Cohort Analysis - The Key to Truly Understanding Your LTV/CAC Ratio

| 19 January 2021 | Perspectives

What Cohort Analysis Actually Is?

Cohort analysis allows you to “examine the behaviour and performance of groups of users related by common attributes.”

Here’s a description which you might be familiar with if you’re a power user of Google Analytics. Sounds scary, right? We don’t blame you!

Hope this hasn’t put you off. Taking a few moments to understand this concept is key to operating a successful online business, especially if you’re looking to ramp up your marketing budget.

Put simply, it’s all about analysing your customers by dividing them into sub-groups based on a common characteristic. This can be as granular as you want being based on gender, geography, device type and more - but most often ‘Acquisition Date’ is a natural starting point.

The idea here is to dive deeper into your KPIs to assess whether there are any notable trends in the way that newer customers behave versus early adopters.

Many performance indicators can be analysed from a cohort perspective such as monthly usage, payer penetration and order value to give a few examples.

As a powerful tool for the digital entrepreneur, it allows us to examine how customer behaviour evolves in multiple dimensions:

  1. Good / Service Lifetime: how behaviour compares for customers as the company’s offering has evolved (e.g. how are customers acquired in December 2020 behaving in their second month vs. those that joined a year ago)
  2. Customer Lifetime: how behaviour varies along the lifetime for a specific group of customers (e.g. what percentage of the January 2020 customers were active 6 months later)

Retention trends will of course depend on the metric being analysed as well as the industry. An online seller of used cars will clearly observe very different trends compared to a trendy new dating app, but across verticals it’s common to see the sharpest declines in the first few months of customer activity.

Enough chit-chat, let’s take a look at some data!

For illustrative purposes, let’s take the example of a representative food delivery app called DeliverMyFoodNow - a savvy name for a new venture which prioritises super-fast restaurant deliveries over food quality. 😋

The MAU figures for DeliverMyFoodNow look impressive!

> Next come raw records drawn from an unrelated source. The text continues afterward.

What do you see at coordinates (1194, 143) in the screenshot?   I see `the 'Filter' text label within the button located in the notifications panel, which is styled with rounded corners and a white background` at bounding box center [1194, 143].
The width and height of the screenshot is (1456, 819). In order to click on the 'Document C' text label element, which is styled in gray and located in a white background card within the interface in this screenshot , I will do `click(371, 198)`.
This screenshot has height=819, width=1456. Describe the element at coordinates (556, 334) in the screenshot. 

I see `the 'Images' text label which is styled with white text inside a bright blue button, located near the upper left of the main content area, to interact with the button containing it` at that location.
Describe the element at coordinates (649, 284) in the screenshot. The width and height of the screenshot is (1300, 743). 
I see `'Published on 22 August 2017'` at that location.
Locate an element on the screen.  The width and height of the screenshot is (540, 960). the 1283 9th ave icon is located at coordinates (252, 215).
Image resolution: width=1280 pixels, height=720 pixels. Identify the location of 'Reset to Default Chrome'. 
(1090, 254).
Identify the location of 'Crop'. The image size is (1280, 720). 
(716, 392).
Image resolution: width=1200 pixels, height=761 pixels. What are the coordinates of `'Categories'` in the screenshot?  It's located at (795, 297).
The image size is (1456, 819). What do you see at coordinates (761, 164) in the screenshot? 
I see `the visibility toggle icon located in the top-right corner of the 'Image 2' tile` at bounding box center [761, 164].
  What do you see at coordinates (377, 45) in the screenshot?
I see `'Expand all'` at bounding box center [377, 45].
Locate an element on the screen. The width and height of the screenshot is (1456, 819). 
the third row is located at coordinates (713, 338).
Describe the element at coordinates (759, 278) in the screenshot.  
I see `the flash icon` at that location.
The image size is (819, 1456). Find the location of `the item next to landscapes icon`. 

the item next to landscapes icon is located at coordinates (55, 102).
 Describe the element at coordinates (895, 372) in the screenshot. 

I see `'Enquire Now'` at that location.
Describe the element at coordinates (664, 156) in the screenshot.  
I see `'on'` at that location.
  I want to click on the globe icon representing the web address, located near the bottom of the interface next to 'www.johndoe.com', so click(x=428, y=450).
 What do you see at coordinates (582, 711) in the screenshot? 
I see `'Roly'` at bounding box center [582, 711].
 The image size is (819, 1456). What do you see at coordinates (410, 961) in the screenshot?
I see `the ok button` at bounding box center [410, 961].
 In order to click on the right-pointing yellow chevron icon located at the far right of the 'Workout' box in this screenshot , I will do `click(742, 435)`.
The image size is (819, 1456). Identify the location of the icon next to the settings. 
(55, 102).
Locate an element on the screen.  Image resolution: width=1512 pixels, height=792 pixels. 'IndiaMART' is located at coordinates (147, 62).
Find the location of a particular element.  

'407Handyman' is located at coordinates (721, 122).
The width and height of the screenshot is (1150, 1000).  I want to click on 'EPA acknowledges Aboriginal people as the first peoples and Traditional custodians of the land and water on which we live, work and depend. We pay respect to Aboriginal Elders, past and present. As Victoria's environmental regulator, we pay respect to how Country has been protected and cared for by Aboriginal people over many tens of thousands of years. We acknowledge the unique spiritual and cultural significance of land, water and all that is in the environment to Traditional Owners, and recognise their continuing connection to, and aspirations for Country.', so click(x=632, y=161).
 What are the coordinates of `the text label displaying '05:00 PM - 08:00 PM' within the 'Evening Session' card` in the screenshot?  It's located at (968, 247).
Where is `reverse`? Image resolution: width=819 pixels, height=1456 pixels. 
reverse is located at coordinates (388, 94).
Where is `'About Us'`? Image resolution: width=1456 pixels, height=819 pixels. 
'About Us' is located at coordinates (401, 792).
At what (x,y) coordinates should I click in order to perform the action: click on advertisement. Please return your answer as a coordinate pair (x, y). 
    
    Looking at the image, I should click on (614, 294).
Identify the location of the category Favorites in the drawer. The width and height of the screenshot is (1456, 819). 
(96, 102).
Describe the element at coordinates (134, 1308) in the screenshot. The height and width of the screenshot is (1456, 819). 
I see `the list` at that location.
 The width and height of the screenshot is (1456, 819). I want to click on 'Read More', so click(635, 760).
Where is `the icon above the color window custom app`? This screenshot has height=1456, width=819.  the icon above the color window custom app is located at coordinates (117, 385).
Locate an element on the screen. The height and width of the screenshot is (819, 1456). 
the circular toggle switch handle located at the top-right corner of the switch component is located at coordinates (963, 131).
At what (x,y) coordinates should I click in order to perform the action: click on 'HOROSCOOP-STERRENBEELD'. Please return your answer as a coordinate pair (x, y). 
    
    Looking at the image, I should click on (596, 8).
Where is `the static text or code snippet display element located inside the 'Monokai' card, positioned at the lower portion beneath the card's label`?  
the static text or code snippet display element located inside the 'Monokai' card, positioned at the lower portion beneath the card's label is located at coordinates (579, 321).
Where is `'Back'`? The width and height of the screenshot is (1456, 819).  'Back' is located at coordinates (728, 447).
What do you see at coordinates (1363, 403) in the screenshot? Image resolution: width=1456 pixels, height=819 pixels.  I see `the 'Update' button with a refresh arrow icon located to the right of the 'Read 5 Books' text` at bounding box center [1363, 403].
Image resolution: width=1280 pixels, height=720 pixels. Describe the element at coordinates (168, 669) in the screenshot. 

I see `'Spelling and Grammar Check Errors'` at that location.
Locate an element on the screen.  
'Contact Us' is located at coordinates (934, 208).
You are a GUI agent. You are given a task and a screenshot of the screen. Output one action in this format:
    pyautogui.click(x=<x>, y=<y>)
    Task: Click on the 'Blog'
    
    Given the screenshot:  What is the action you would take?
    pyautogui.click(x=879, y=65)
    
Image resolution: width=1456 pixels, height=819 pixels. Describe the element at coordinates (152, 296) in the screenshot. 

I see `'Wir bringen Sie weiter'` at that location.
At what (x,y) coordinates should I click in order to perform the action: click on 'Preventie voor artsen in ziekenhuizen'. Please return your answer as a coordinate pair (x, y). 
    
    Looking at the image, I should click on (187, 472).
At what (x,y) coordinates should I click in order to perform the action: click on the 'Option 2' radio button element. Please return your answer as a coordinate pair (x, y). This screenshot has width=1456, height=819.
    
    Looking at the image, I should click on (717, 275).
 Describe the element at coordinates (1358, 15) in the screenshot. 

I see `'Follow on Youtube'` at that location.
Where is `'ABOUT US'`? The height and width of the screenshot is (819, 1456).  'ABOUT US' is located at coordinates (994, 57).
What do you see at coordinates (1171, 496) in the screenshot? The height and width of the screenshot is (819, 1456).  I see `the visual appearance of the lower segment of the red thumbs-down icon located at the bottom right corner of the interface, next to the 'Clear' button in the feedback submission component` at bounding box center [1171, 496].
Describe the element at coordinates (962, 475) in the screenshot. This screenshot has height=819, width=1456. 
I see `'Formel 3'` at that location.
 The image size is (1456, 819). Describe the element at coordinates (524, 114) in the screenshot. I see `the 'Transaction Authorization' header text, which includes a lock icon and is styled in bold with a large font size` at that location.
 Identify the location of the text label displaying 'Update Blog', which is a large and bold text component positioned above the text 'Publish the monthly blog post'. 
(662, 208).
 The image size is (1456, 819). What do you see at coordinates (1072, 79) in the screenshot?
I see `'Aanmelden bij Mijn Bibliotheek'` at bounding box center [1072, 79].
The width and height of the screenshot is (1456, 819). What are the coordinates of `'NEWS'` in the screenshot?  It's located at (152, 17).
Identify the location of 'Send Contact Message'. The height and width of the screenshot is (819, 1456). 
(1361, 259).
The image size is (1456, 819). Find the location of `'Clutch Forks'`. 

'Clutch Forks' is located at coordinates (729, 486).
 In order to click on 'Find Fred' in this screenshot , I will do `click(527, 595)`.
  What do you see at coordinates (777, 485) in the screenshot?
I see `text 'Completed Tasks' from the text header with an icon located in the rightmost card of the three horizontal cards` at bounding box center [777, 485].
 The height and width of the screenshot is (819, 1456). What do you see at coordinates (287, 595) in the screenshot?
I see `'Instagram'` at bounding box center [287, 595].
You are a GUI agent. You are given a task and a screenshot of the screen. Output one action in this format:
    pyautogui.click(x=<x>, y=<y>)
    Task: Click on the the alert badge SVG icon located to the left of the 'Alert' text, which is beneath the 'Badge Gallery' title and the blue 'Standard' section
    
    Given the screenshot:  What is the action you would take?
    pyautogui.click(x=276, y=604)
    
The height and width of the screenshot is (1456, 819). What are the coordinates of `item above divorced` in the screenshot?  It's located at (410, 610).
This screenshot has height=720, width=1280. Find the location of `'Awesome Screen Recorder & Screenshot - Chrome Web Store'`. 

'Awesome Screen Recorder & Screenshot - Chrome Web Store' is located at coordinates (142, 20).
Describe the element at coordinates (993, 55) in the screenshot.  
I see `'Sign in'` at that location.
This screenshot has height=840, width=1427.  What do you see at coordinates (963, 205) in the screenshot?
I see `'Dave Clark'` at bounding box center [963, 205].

Take my money now? 💵

Since their beta launch in January last year, followed by a boom in food delivery demand during 2020, the app has skyrocketed in popularity to now reach 120k monthly users. Amazing figures on the surface to say the least!

But we want to do our due-diligence… is this worthy of our VC dollars?

After speaking to management, we want to assess whether the higher delivery fees (which apply after the enticing free-trial month!) introduced in March 2020 are having a significant impact on customer retention.

And here’s what they sent us after our data request for active users by cohort:

Looks interesting! But what are we looking at here exactly? 😕

Before examining the cohort data, we’ve been informed that the company defines a customer as active if they place at least one order in that month.

So lots more numbers for us to analyse, great! But where do we start?

Cohort data becomes a lot more meaningful when we start to look at the underlying retention ratios. Let’s flip the triangle to look at the data on a relative basis (since month of first order) and calculate the retention percentages to examine how the usage behaviour has evolved.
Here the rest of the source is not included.